THE PROBLEM:
Take each line of the listing that has the string "agent" and report it.

DATA RECORDS:
◆ ◆ ◆ ◆ ◆ ◆ ◆
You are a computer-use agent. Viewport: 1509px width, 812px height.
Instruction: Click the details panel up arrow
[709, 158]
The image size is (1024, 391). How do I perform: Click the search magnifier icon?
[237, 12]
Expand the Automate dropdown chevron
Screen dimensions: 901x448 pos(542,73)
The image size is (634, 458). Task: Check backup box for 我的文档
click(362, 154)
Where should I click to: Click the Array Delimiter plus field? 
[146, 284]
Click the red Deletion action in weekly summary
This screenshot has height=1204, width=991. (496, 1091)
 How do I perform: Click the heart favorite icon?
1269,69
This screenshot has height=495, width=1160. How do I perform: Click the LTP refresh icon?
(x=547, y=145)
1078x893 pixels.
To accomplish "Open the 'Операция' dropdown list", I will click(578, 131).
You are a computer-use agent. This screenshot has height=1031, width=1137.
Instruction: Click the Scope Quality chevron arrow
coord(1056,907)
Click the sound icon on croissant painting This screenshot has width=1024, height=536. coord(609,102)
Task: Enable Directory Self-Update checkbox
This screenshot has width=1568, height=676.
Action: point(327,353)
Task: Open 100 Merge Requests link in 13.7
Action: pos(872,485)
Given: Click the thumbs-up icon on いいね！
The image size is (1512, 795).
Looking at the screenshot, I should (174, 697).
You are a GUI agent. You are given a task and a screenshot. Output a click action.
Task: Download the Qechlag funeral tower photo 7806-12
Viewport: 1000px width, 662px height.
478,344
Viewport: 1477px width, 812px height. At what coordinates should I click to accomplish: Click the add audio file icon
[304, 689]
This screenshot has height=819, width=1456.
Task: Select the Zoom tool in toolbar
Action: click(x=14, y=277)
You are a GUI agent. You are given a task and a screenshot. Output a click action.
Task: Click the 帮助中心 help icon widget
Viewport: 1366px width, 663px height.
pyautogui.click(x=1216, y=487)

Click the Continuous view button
◆ ◆ ◆ ◆ ◆ ◆ ◆
EXERCISE OUTPUT:
You are a computer-use agent. Viewport: 1509px width, 812px height.
You are a computer-use agent. This screenshot has height=1031, width=1137.
You are a GUI agent. You are given a task and a screenshot. Output a click action.
You are a GUI agent. You are given a task and a screenshot. Output a click action.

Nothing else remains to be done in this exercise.